Auch TikTok hat eine eigene Commercial Music Library. Hier findet man eine Vielzahl an Musikstücken, die für kommerzielle Accounts problemlos genutzt werden können. Beim Schnittprogramm CapCut kann man mittlerweile in einem separaten Raster ebenso auf eine Bibliothek voller kommerziell-nutzbarer Sounds zugreifen. Bei Musikrechten auf Canva muss man etwas genauer hinsehen. Hier steht in der Informationsbeschreibung des Titels, ob man ihn kommerziell nutzen kann.

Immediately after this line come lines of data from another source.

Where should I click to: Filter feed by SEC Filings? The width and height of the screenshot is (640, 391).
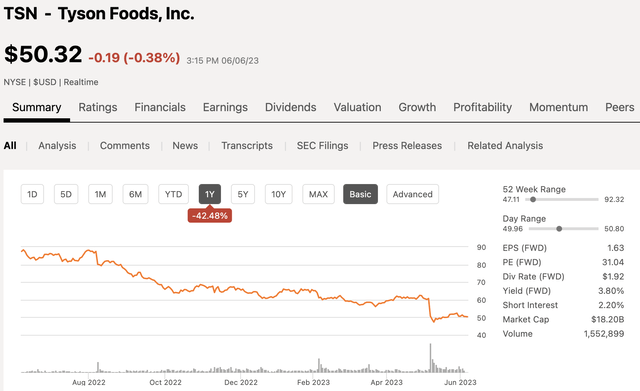322,146
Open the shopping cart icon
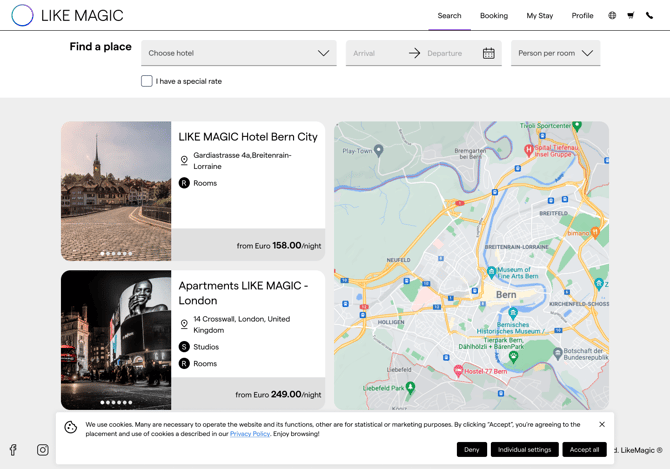This screenshot has width=670, height=469. (631, 16)
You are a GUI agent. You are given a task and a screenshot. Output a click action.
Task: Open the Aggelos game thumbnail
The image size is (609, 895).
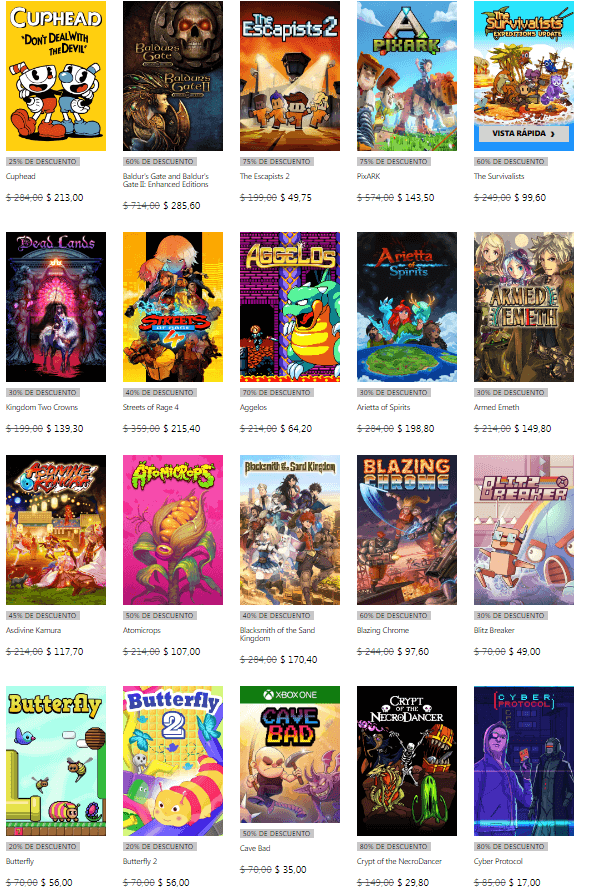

Im Urheberrecht gibt es kaum Graubereiche – hier zählt saubere Arbeit.
Wer nicht auf die Musiklizenzen achtet, dem drohen ernstzunehmende Konsequenzen. Auch Rechtsanwalt Dr. Johannes Öhlbock LL.M. stellt klar:
“Viele denken, dass alle auf Instagram oder TikTok angebotenen Songs bedenkenlos verwendet werden können. Ein Trugschluss. Die Nutzung urheberrechtlich geschützter Musik kann teure Abmahnungen nach sich ziehen!”.

Die missbräuchliche Nutzung von urheberrechtlich geschützter Musik kann teuer werden. Abmahnungen aufgrund unzulässiger Musik auf Instagram und Co. können bis zu 9.000 Euro pro Reel kosten (Anwaltskosten, Unterlassungserklärung, Vertragsstrafen bei Wiederholung, Löschungspflicht etc.). Daher empfehlen wir nicht nur in Zukunft darauf zu achten, sondern auch bereits bestehende Inhalte auf den Accounts noch einmal zu checken und gegebenenfalls Beiträge mit nicht lizenzierter Musik zu löschen (archivieren reicht nicht aus).
PS: Auch marketing circus hat es bereits auf TikTok mit einem Song erwischt, hier seht ihr unsere Abmahnung über 6.000 €.

Musik ist damit nicht nur ein Gestaltungselement, sondern auch ein rechtliches Thema. Wer hier sauber arbeitet, schützt nicht nur das Budget, sondern auch sein Unternehmen.